Exercise directions
What is needed is an exact repeat of the lines from the one holding "Flame Retardent (875, 161)" through the final line of the data, with no pictures.

Data shown
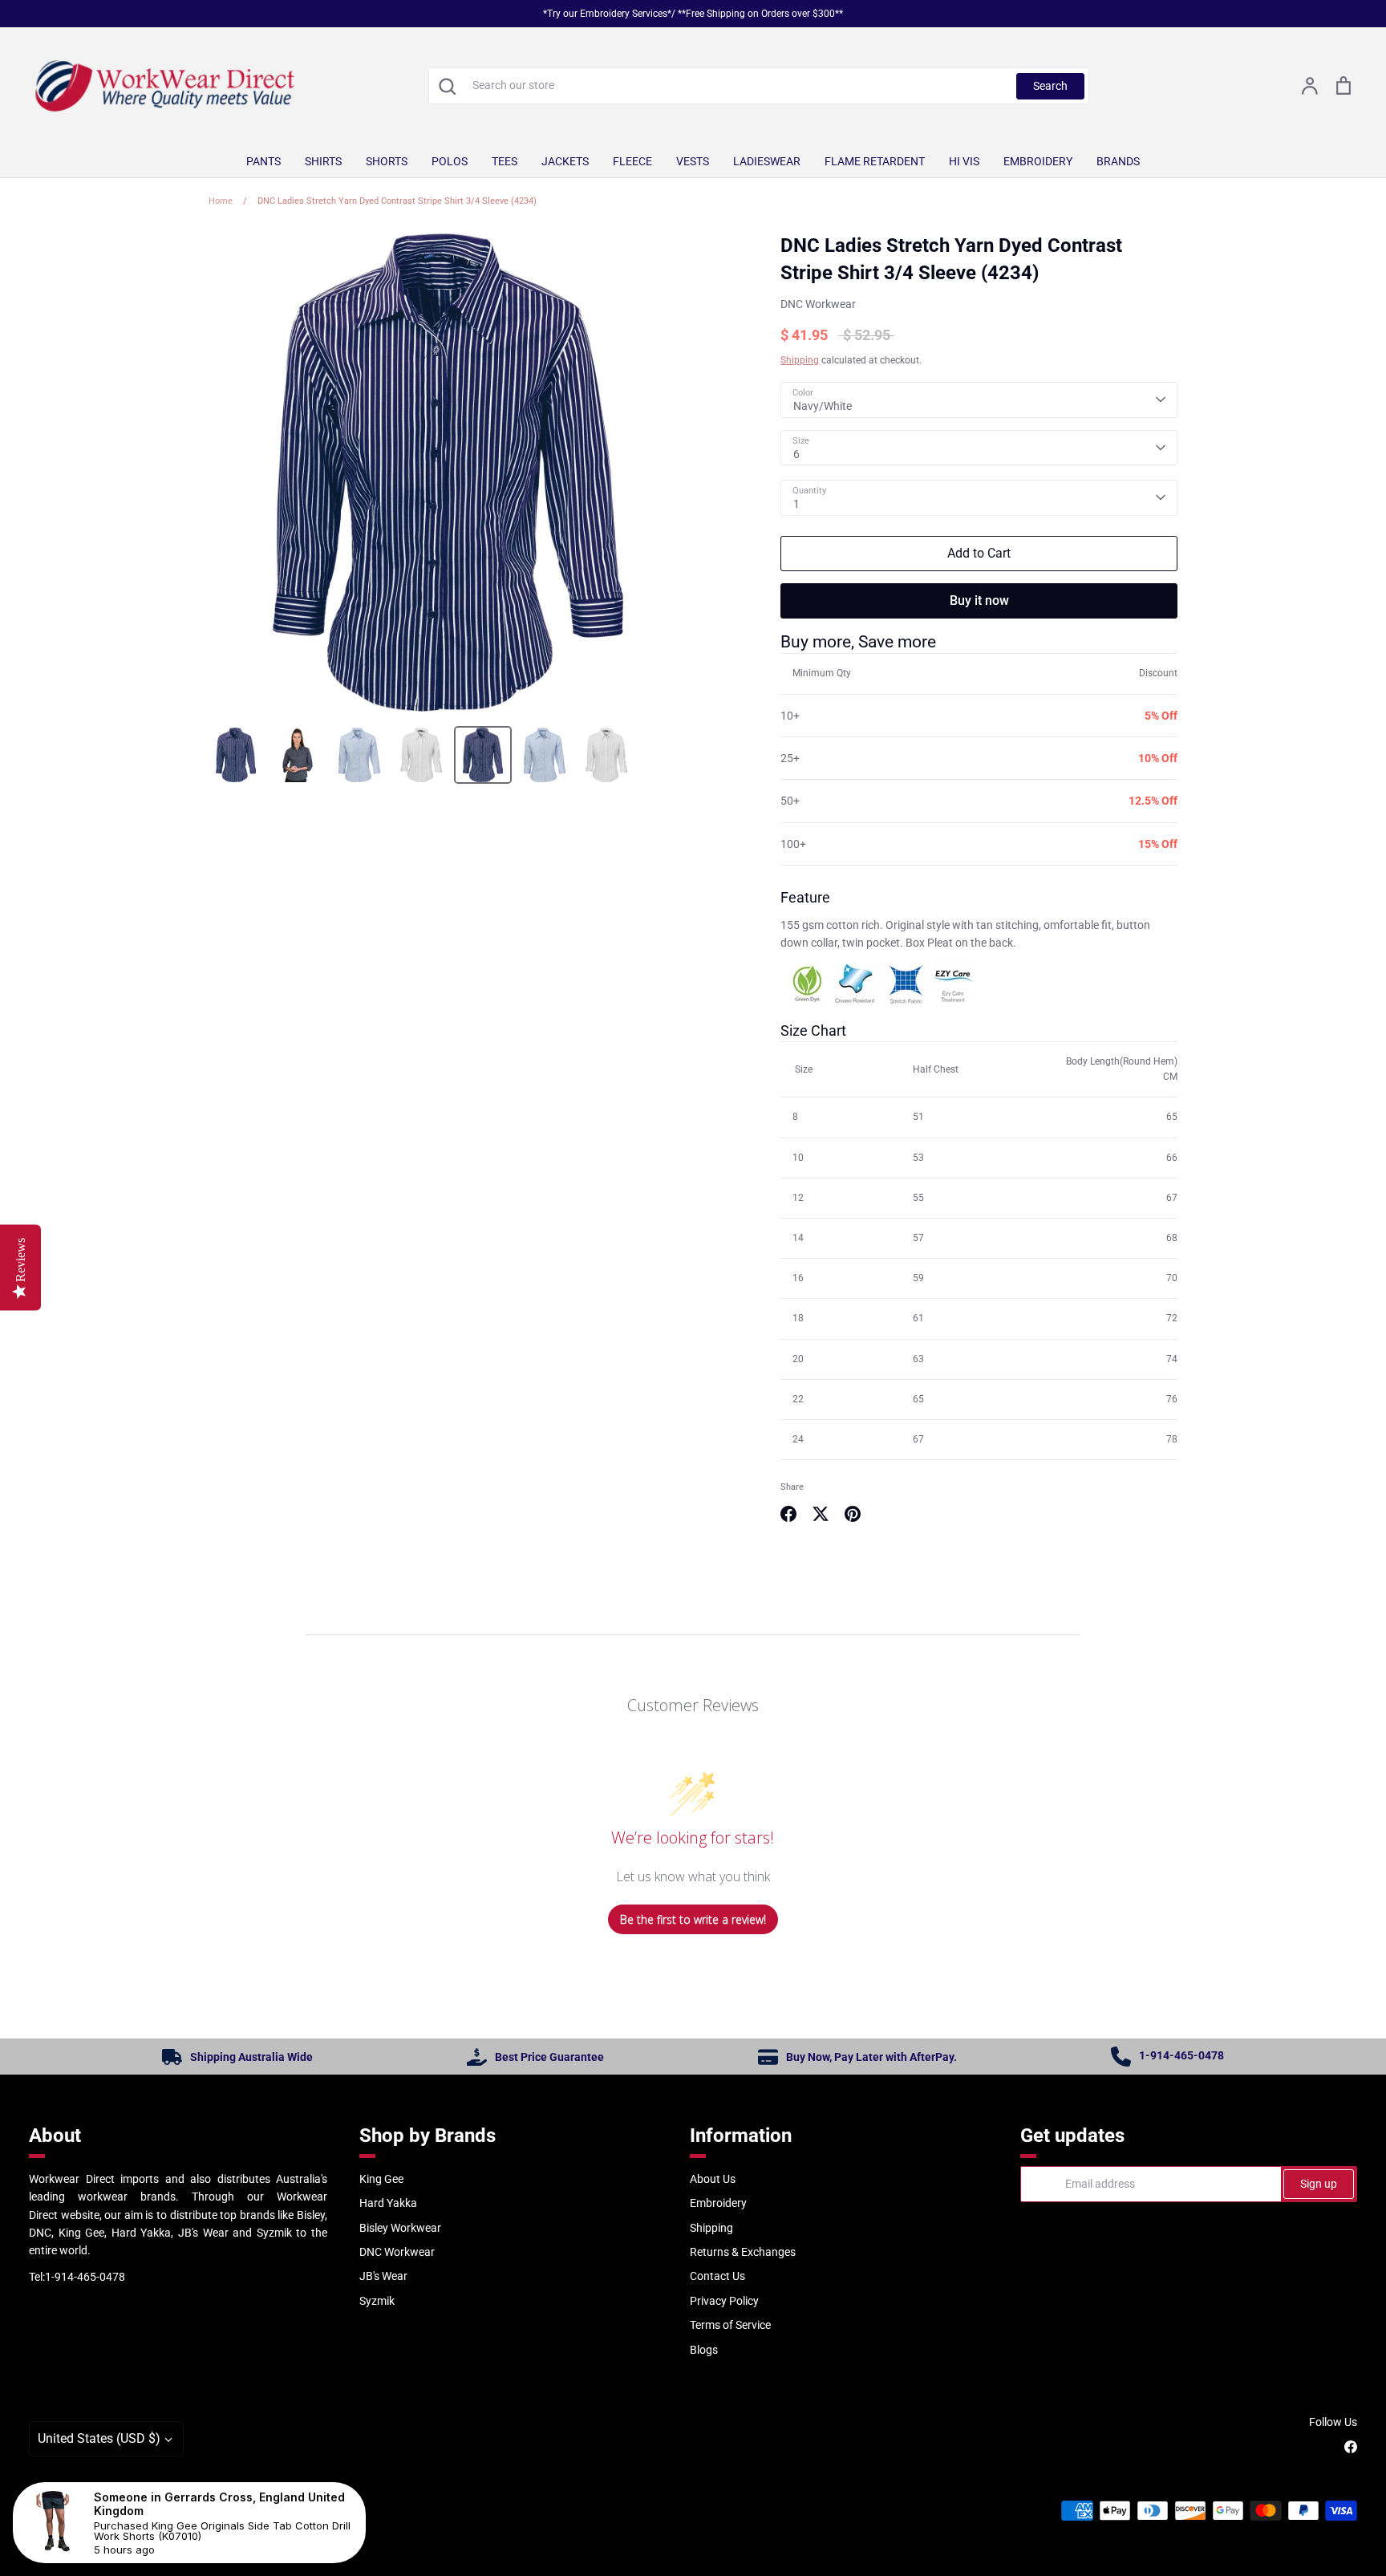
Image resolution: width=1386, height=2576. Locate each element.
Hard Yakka (388, 2203)
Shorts (386, 161)
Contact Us (717, 2276)
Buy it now (979, 600)
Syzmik (377, 2300)
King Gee (381, 2178)
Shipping (799, 360)
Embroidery (1037, 161)
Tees (504, 161)
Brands (1118, 161)
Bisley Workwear (400, 2227)
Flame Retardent (875, 161)
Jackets (565, 161)
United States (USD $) (99, 2438)
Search (1050, 85)
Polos (450, 161)
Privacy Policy (724, 2300)
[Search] (446, 85)
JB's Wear (383, 2276)
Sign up (1318, 2183)
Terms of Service (730, 2324)
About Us (713, 2178)
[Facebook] (1351, 2447)
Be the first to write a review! (693, 1919)
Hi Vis (964, 161)
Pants (263, 161)
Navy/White (822, 406)
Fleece (632, 161)
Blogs (704, 2349)
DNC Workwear (818, 304)
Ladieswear (766, 161)
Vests (692, 161)
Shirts (323, 161)
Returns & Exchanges (743, 2251)
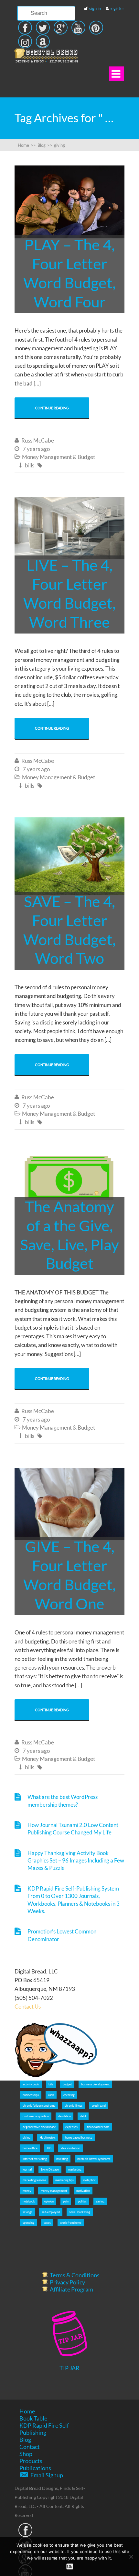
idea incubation (70, 2148)
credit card (99, 2105)
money (27, 2190)
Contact (29, 2446)
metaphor (89, 2180)
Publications (35, 2467)
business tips (31, 2095)
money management (54, 2190)
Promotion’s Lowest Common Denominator (61, 1935)
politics (82, 2201)
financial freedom (98, 2127)
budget (67, 2084)
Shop (25, 2453)
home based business (78, 2137)
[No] (131, 2556)
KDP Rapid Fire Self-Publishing (45, 2429)
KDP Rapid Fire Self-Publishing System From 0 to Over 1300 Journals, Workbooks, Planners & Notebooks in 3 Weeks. (73, 1899)
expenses (71, 2127)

Written solution
Flame Retardent (875, 161)
Jackets (565, 161)
United States (USD $) (99, 2438)
Search (1050, 85)
Polos (450, 161)
Privacy Policy (724, 2300)
[Search] (446, 85)
JB's Wear (383, 2276)
Sign up (1318, 2183)
Terms of Service (730, 2324)
About Us (713, 2178)
[Facebook] (1351, 2447)
Be the first to write a review! (693, 1919)
Hi Vis (964, 161)
Pants (263, 161)
Navy/White (822, 406)
Fleece (632, 161)
Blogs (704, 2349)
DNC Workwear (818, 304)
Ladieswear (766, 161)
Vests (692, 161)
Shirts (323, 161)
Returns & Exchanges (743, 2251)
idea incubation (70, 2148)
credit card (99, 2105)
money (27, 2190)
Contact (29, 2446)
metaphor (89, 2180)
Publications (35, 2467)
business tips (31, 2095)
money management (54, 2190)
Promotion’s Lowest Common Denominator (61, 1935)
politics (82, 2201)
financial freedom (98, 2127)
budget (67, 2084)
Shop (25, 2453)
home based business (78, 2137)
[No] (131, 2556)
KDP Rapid Fire Self-Publishing (45, 2429)
KDP Rapid Fire Self-Publishing System From 0 to Over 1300 Journals, Workbooks, Planners & Notebooks in 3 Weeks. (73, 1899)
expenses (71, 2127)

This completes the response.